很難的數學問題，沒有深入學習，這裏值提供代碼，需要了解更多請看 https://bbs.pediy.com/thread-253672.htm

import collections
 
 
def inverse_mod(k, p):
    """Returns the inverse of k modulo p.
   This function returns the only integer x such that (x * k) % p == 1.
   k must be non-zero and p must be a prime.
   """
    if k == 0:
        raise ZeroDivisionError('division by zero')
 
    if k < 0:
        # k ** -1 = p - (-k) ** -1 (mod p)

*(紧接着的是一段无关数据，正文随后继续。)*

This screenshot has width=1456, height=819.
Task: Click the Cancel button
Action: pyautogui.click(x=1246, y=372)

        return p - inverse_mod(-k, p)
 
    # Extended Euclidean algorithm.
    s, old_s = 0, 1
    t, old_t = 1, 0
    r, old_r = p, k
 
    while r != 0:
        quotient = old_r // r
        old_r, r = r, old_r - quotient * r
        old_s, s = s, old_s - quotient * s
        old_t, t = t, old_t - quotient * t
 
    gcd, x, y = old_r, old_s, old_t
 
    assert gcd == 1
    assert (k * x) % p == 1
 
    return x % p
 
 
# Functions that work on curve points #########################################
 
def is_on_curve(point):
    """Returns True if the given point lies on the elliptic curve."""
    if point is None:
        # None represents the point at infinity.
        return True
 
    x, y = point
 
    return (y * y - x * x * x - curve.a * x - curve.b) % curve.p == 0
 
 
def point_neg(point):
    """Returns -point."""
    assert is_on_curve(point)
 
    if point is None:
        # -0 = 0
        return None
 
    x, y = point
    result = (x, -y % curve.p)
 
    assert is_on_curve(result)
 
    return result
 
 
def point_add(point1, point2):
    """Returns the result of point1 + point2 according to the group law."""

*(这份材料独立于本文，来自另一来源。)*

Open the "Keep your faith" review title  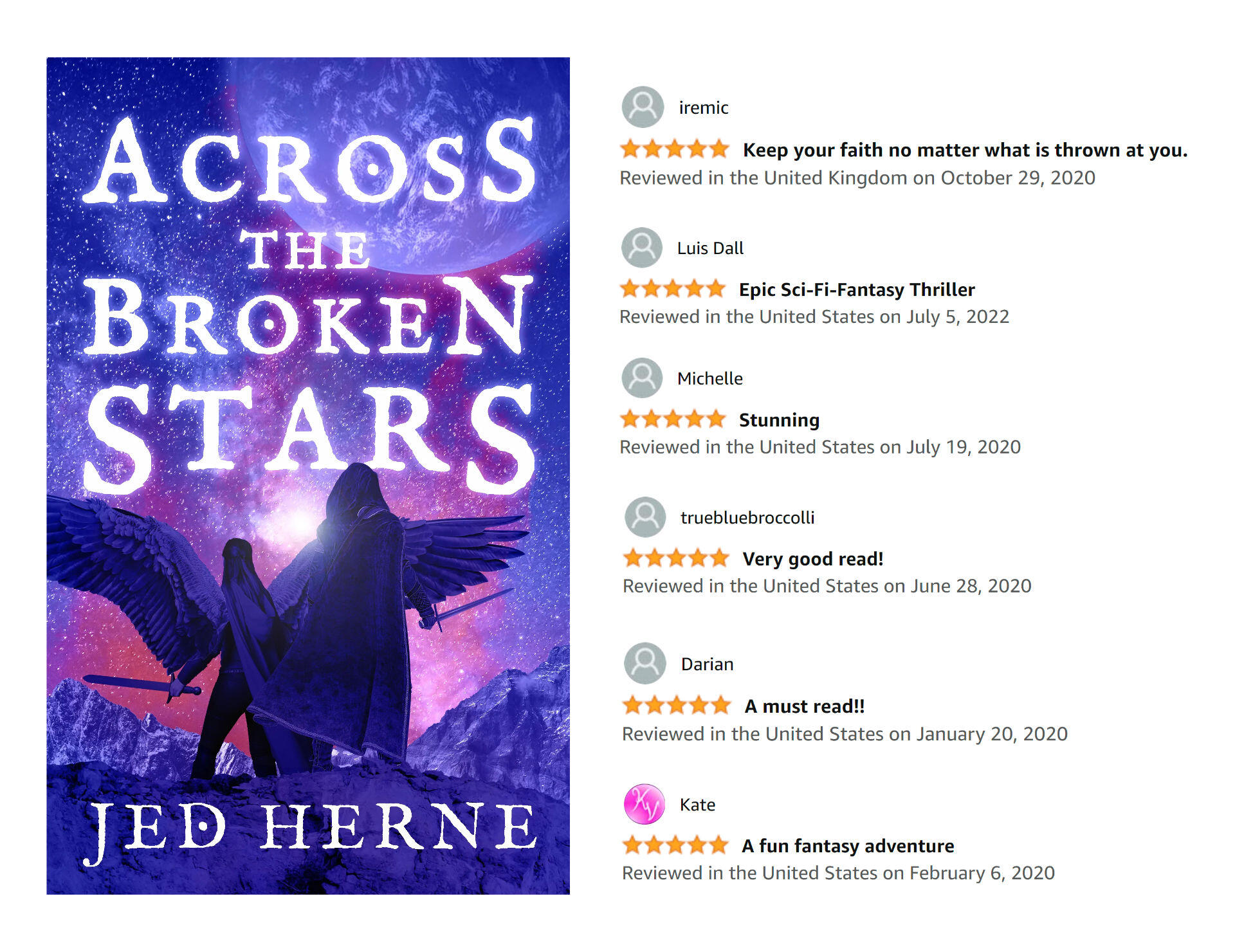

    assert is_on_curve(point1)
    assert is_on_curve(point2)
 
    if point1 is None:
        # 0 + point2 = point2
        return point2
    if point2 is None:
        # point1 + 0 = point1
        return point1
 
    x1, y1 = point1
    x2, y2 = point2
 
    if x1 == x2 and y1 != y2:
        # point1 + (-point1) = 0
        return None
 
    if x1 == x2:
        # This is the case point1 == point2.
        m = (3 * x1 * x1 + curve.a) * inverse_mod(2 * y1, curve.p)
    else:
        # This is the case point1 != point2.

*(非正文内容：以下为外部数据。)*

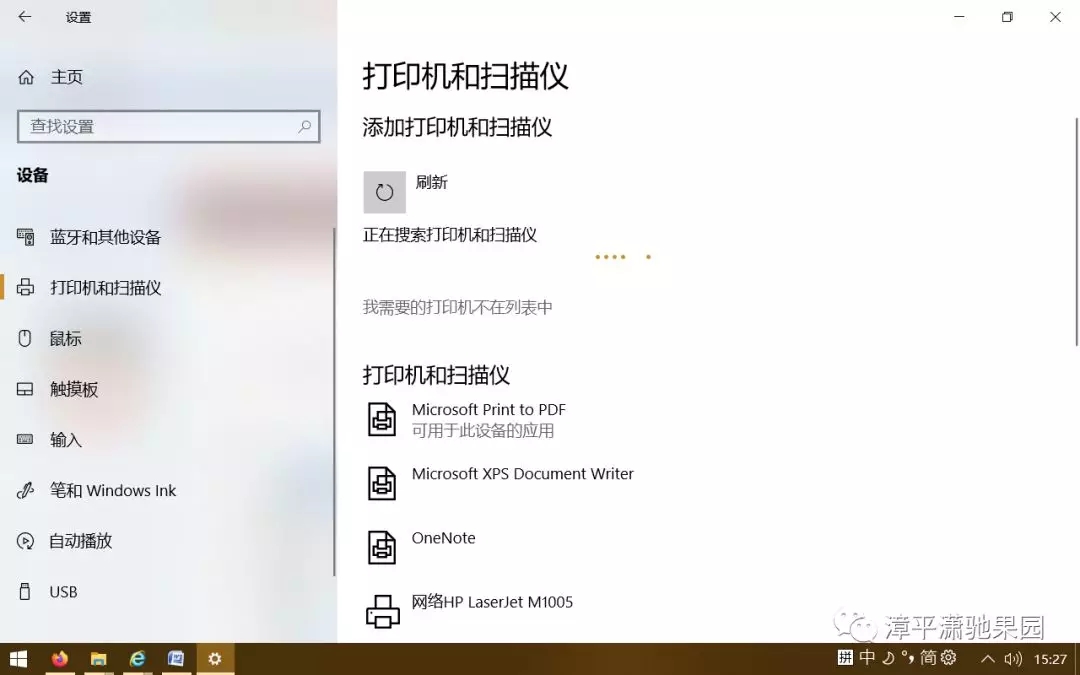The image size is (1080, 675).
Task: Click the Refresh icon to rescan printers
Action: click(384, 191)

        m = (y1 - y2) * inverse_mod(x1 - x2, curve.p)
 
    x3 = m * m - x1 - x2
    y3 = y1 + m * (x3 - x1)
    result = (x3 % curve.p,
              -y3 % curve.p)
 
    assert is_on_curve(result)
 
    return result
 
 
def scalar_mult(k, point):
    """Returns k * point computed using the double and point_add algorithm."""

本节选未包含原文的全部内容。